Oh dear, a difficult situation. We had a similar situation with one of the coaches at our gym earlier this year. The child was petrified of a certain skill and yet the coaches felt the more they pushed her the more likely she would get it. But from my dealings with this child in the past it was obvious that this was not the case. She was the sort of child that if you pushed her it made things worse.
We worked with the coach to help him understand. Is there another coach at the gym who might understand these issues and be able to communicate them better with the head coach?
I would set up a meeting and explain that the strategies put in place are great (Make them feel good about themselves and like you respect them will put them on side) but that your daughter is a unique case (make them think again they are great coaches that its just your daughter thats the problem). And that a different strategy may be required. It seems that if this is the HC and there are no other gym options you may need to stroke his ego a bit to get him to work your way.

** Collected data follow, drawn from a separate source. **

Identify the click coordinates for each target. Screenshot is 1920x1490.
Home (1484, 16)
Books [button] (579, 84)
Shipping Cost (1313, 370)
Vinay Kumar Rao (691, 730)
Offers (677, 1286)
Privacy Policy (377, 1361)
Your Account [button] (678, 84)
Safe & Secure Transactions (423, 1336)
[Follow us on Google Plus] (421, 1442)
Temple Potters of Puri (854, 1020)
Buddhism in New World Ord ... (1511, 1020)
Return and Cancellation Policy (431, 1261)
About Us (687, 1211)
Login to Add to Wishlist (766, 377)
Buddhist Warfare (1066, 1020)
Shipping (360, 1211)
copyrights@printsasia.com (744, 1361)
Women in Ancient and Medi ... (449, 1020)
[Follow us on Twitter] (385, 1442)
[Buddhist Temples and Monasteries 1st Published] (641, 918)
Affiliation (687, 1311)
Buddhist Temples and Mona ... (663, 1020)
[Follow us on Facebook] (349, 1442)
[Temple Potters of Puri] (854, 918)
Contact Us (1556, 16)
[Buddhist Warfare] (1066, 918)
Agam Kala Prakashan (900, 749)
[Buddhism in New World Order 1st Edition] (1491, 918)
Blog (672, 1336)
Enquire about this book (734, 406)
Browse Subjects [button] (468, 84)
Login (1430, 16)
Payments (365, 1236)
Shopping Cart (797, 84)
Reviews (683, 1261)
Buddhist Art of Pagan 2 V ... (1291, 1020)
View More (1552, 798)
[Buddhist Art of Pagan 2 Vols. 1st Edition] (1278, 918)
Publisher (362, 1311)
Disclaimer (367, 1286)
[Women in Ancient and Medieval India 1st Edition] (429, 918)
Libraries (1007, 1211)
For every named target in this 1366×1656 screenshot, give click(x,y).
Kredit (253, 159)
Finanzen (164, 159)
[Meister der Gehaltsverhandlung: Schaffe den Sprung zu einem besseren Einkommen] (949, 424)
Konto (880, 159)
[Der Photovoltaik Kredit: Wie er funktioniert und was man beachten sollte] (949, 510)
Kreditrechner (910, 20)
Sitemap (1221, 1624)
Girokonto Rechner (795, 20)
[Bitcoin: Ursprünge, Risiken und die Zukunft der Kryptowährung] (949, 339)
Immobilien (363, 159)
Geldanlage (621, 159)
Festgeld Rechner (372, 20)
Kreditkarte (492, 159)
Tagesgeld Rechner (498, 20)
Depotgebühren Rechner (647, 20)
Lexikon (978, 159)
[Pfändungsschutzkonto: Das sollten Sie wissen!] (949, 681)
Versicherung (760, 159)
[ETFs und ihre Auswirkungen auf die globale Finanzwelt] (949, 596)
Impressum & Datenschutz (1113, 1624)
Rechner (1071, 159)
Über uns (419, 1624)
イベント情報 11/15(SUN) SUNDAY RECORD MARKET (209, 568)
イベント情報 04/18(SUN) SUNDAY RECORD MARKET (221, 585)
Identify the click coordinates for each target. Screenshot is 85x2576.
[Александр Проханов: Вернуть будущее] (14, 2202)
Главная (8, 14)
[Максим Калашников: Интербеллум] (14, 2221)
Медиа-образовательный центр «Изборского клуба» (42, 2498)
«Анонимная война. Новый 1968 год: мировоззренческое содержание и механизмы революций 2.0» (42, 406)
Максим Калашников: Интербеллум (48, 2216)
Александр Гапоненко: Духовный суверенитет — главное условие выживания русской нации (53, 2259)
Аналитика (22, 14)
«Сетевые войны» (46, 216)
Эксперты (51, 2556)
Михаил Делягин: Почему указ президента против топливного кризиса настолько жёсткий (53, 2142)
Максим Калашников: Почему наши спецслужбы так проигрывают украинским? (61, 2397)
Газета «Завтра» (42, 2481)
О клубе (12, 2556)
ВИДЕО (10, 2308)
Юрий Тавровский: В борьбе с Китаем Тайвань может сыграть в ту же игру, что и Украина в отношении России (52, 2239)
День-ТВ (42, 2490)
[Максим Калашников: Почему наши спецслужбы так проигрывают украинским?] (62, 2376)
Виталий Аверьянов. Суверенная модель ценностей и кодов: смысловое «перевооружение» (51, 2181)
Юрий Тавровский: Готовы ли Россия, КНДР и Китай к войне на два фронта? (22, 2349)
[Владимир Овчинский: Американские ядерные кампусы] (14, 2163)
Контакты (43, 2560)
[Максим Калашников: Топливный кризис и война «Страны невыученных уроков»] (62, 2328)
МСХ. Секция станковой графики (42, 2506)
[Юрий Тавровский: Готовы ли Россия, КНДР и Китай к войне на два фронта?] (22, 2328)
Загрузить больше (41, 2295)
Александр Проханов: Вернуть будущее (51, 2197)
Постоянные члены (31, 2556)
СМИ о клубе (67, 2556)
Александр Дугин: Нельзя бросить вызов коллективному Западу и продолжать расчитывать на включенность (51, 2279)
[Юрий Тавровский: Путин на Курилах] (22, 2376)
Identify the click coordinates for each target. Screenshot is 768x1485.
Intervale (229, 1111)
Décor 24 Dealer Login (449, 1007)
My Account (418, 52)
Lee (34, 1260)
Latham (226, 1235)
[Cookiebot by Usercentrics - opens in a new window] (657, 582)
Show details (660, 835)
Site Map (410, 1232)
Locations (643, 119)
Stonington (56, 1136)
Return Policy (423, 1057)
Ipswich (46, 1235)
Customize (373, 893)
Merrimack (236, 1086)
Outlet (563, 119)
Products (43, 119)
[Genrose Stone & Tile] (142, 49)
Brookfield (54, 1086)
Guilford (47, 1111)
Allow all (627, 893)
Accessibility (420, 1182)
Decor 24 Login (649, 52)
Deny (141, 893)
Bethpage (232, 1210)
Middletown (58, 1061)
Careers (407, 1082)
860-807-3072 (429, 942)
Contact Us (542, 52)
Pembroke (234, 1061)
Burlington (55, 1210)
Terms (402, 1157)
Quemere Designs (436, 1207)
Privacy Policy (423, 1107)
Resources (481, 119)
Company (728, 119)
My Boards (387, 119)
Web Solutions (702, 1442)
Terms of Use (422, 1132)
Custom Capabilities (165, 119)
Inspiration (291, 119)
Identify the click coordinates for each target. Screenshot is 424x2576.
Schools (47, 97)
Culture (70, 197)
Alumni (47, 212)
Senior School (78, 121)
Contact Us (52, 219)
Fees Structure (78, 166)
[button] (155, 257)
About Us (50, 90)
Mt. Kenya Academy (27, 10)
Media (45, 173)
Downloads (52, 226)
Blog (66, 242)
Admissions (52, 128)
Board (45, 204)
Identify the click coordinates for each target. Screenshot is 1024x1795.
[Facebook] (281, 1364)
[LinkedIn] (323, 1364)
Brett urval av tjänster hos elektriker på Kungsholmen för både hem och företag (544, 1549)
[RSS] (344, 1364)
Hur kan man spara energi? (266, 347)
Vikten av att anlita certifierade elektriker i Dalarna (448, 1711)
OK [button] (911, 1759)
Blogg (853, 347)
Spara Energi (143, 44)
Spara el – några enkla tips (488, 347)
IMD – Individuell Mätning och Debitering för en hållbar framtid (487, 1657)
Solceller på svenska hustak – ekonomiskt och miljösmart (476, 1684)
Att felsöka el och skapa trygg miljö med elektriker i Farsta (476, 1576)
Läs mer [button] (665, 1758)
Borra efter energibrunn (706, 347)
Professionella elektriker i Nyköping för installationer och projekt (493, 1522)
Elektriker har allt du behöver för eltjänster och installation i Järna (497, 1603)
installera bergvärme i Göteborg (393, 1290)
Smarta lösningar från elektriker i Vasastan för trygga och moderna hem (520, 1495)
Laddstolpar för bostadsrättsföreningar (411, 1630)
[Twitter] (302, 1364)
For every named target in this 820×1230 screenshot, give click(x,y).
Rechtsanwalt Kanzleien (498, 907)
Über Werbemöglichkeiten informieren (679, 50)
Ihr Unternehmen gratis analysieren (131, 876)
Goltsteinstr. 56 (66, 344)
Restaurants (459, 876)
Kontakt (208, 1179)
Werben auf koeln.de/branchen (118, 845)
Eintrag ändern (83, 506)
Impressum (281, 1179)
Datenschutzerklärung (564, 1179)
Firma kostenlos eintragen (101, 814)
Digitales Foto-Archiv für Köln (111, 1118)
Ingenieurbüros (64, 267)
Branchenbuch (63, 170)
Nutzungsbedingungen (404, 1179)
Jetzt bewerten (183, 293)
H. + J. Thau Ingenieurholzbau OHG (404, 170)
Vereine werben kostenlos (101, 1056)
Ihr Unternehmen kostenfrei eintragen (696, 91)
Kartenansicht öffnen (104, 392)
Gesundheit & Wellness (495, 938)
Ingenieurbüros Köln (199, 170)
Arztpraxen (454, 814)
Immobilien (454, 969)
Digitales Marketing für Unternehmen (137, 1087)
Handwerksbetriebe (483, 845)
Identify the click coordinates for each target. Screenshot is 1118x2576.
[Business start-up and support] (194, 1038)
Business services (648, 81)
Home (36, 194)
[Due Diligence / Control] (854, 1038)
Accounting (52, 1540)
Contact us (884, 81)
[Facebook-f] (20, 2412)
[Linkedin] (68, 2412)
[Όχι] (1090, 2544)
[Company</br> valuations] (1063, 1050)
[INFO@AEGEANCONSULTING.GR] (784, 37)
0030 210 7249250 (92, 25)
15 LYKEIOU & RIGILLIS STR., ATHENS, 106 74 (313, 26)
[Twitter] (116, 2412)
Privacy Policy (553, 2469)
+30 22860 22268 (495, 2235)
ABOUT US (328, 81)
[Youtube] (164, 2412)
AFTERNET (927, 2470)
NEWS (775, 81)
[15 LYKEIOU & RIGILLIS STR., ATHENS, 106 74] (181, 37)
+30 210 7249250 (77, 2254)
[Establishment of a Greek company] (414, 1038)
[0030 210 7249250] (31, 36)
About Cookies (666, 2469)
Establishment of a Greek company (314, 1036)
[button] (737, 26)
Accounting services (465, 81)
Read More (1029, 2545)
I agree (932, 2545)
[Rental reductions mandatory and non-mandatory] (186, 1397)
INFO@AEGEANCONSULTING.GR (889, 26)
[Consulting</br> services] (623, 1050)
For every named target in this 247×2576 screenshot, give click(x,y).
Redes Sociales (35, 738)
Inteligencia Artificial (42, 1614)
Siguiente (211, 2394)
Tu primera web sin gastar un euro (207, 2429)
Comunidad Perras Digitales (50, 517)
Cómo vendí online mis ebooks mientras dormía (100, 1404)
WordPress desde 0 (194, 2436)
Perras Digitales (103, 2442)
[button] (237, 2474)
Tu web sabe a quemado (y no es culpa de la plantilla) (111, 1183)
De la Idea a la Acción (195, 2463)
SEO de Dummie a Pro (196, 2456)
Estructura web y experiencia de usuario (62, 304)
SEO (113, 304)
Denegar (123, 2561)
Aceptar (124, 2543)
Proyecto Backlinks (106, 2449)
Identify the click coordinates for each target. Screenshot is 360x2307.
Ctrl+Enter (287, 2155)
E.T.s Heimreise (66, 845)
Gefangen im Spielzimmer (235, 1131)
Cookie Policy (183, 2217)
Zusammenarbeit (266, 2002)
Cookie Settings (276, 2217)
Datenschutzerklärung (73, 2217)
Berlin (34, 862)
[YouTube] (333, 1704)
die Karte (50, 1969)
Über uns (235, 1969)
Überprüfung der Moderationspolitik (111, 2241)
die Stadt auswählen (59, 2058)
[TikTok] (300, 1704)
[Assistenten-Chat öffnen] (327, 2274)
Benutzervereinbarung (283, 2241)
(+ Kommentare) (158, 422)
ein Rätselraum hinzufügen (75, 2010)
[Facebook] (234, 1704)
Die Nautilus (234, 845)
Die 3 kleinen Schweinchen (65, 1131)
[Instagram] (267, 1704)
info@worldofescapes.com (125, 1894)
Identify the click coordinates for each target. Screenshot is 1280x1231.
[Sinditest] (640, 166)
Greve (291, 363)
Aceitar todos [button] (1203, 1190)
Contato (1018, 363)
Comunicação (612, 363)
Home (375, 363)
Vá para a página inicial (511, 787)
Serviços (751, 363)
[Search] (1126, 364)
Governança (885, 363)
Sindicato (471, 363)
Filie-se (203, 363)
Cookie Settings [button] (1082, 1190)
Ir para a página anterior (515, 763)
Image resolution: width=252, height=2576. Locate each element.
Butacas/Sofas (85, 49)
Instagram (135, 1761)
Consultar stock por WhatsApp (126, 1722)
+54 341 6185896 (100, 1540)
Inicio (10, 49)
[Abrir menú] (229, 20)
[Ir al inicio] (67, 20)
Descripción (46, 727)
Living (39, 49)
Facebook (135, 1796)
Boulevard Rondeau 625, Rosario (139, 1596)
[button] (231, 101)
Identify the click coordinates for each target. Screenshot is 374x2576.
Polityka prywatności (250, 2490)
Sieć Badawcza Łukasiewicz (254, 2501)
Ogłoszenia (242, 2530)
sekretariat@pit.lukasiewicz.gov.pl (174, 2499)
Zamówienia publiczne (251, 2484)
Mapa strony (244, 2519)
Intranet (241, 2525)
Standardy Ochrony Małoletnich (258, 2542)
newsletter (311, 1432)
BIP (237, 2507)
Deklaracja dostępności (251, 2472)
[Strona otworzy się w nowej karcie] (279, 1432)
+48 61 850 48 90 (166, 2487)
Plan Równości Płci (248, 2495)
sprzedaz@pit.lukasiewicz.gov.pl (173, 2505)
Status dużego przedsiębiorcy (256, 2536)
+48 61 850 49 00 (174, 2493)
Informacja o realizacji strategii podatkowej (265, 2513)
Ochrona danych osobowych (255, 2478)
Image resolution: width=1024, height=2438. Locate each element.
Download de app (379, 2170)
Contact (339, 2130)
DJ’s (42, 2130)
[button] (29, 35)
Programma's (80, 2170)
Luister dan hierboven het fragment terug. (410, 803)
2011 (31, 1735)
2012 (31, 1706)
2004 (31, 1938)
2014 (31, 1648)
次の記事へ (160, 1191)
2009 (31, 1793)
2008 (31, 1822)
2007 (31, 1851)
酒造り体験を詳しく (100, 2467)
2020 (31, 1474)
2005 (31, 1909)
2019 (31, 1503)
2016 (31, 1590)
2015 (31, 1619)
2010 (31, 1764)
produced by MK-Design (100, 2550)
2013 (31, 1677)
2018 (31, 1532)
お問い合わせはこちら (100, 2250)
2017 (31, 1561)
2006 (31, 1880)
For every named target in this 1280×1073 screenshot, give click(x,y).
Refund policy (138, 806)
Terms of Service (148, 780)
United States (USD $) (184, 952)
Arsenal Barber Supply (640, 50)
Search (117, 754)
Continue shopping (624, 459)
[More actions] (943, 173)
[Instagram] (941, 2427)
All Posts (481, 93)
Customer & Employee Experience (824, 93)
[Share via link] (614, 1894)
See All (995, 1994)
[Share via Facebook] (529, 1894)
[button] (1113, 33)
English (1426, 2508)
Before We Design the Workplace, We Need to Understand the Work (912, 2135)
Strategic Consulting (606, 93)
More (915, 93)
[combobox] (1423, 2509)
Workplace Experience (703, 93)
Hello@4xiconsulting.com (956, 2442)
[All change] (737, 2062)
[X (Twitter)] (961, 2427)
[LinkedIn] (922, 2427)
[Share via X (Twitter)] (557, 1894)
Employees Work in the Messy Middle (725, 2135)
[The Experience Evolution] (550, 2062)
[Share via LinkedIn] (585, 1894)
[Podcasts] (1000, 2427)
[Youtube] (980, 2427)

Ask your daughter to write a list of every stage she can think off between doing the double back handspring on floor to doing it on high beam. Go through everything from a line on the floor, foam beams, low beams, mats over beams, mats under beams and spotting etc. Have her tick off the ones she feels comfortable doing and the ones she does not. Have her go to the point on the list where she feels comfortable and work from there. Work slowly up, if she gets to a stage where it isn't working go back a step.
Encourage your daughter to recognize and ask for what she needs eg "can I get a mat and put it over the beam for the first few" or "do you mind if I do xxx drills first to get my eye in". The way she asks can make a big difference.